“Imagine that,” Mildred said.
“What about other paying gigs?” Ryan asked. “Local work.”
The girl brought Lumpy’s rum. He grinned at her when she set it down. She ignored him as if he were an insect. She took the .22 round Ryan handed her and walked away without a word.
“Whoo,” Lumpy said, “that is purely fine. Where was I? Oh. Jobs. Well, the crews bring in plenty slaves. You could sign on for Monitors, but I reckon you’d have the same objections to that you have to signing on for pirates.”
He shook his head. “Can’t think of much. I do some odd jobs now and then since I lost my nerve, fish some. I can fix a few things, and that’s not always something you want slaves doing, know what I mean. But that’s just me, and I barely scrape by. There’s five of you.”
“Six, actually,” Mildred said. “But who’s counting?”
Lumpy shot back his rum and shook all over like a wet dog. He set his empty on the table upside down with a clack. It seemed to Ryan the single shot had hit him pretty hard. Of course, he didn’t know whether it was his first of the day.
“Spring for another?” Lumpy asked, looking around with eyes even less clear than they had been when he sat down.
J.B. signaled the server for another, then he leaned his leather-clad elbows on the table.
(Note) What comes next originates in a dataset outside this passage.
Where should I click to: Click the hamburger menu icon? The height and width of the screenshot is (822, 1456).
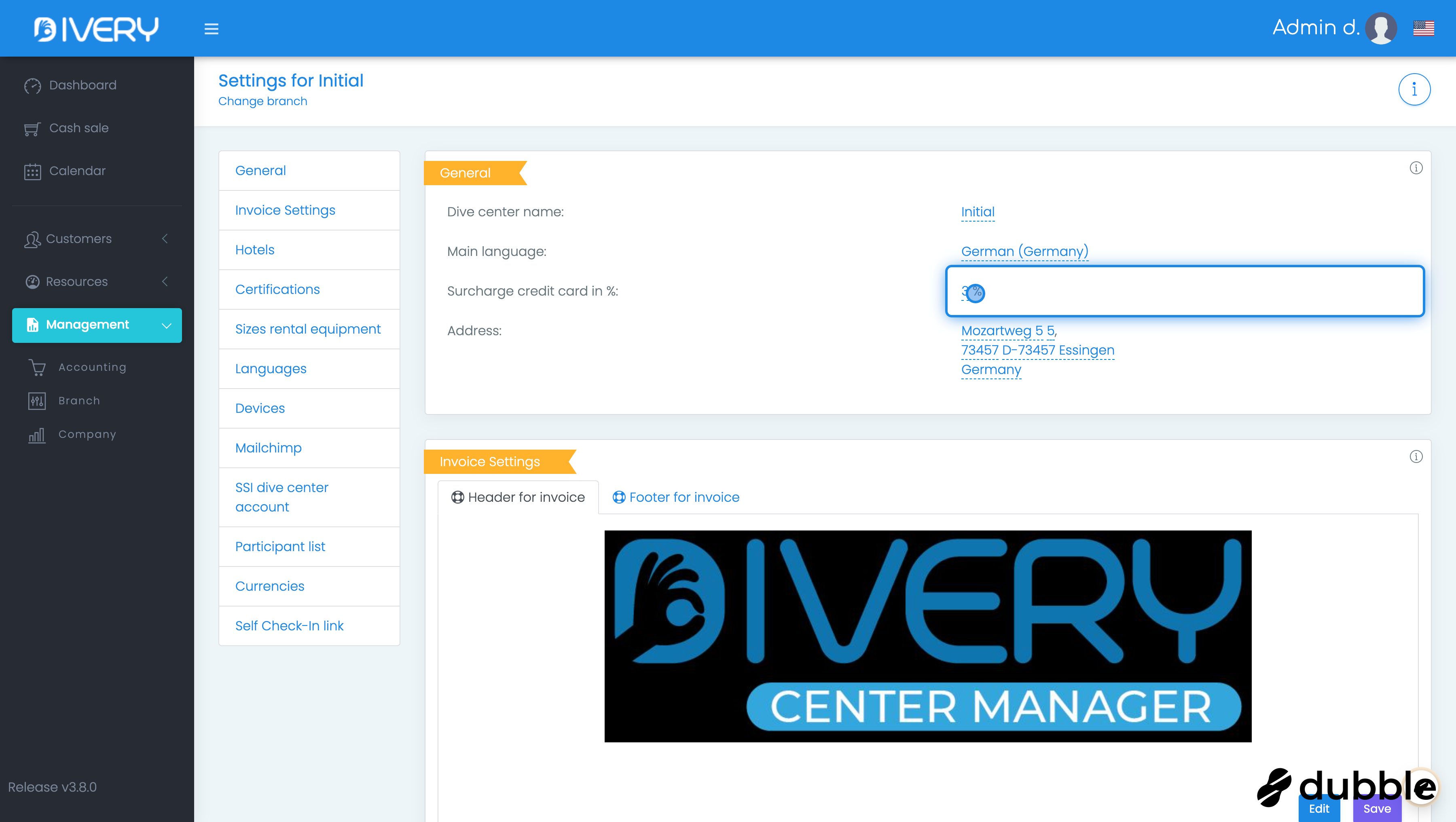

“So how about this Monster Island,” he said. “How about getting passage there?”
Lumpy shrugged. “Same story as the mainland. Go for a pirate, or pay your way. Gas, brass or ass—nobody rides for free.”
“So what do you think, Ryan?” J.B. asked.
“I’m thinking,” he admitted.
“You considering turning pirate, Ryan?” Mildred asked.
“Would you like signing up as Monitors better?” J.B. asked.
She scowled.
“Everything lives off other things,” Jak said. “Want eat, gotta kill.”
“Unusual loquacity, Jak,” Doc said. “And unusual eloquence. Albeit in the service of a doctrine of moral expediency.”
Jak scowled furiously.
“Don’t worry,” J.B. told him. “I didn’t get it, either.”
“I did,” Ryan said. “Haven’t we done plenty of things to stay alive we weren’t thrilled about?”
“Ah, yes,” Doc said. “Steeping in shame to stay alive. I remember...the sows....”
“Stay with us, Doc,” J.B. said. “The sows’re long since gone for bacon.”
For a moment Doc gazed around, wild-eyed, as if seeing hell-knew-what bizarre landscape peopled with alien monstrosities, instead of a surprisingly clean but still seedy gaudy house and the faces of his friends. Then the mad light left his eyes. He seemed to deflate.
“Ah, yes,” he said again, with a sad smile. “Long gone.”
“Should we be discussing stuff like this...you know?” Mildred asked, waggling her eyebrows ridiculously and looking sidelong at their guest.
“Don’t mind him, Millie,” J.B. said. “He’s too sunk in rum to know what we’re talking about. Or care.”
Lumpy had, indeed, tossed off his second shot like water and now slumped in his chair like a half-empty sack of oatmeal. His own eyes stared without focus at the tabletop. He drooled over a hanging lower lip.
The doors burst open and four Monitors swaggered in. They were dressed and armed like the crew that had braced Ryan and his friends on the docks, and their heads were likewise shaved. Which was a little more curious this time out, since one of them was a woman, who wasn’t unattractive in a blade-faced kind of way. She seemed to glare around a lot more truculently than her three companions, as if suspecting she had more to prove than they did.
Heads didn’t turn when the Syndicate sec team blew in. Conversation didn’t falter, but it dropped an octave. And heads huddled down a little closer in collars, where applicable, or chins closer to collarbones where not. Ryan realized he wasn’t the only man in the gaudy who was suddenly keenly aware the four were the only ones in the house with easily accessible weapons.
He smiled, ever so slightly. Not that a measly twist of wire with a dab of goo sealing it would stop him doing the necessary thing.
But then, he wasn’t in any rush to throw his life away, either. He looked away from the four as they ceremoniously paid for their drinks at the bar, and back to his comrades.
“We all know finding an easy living isn’t easy,” he said. “Finding a hard one isn’t always easy, either. We’ll do what we need to to survive, bottom line.”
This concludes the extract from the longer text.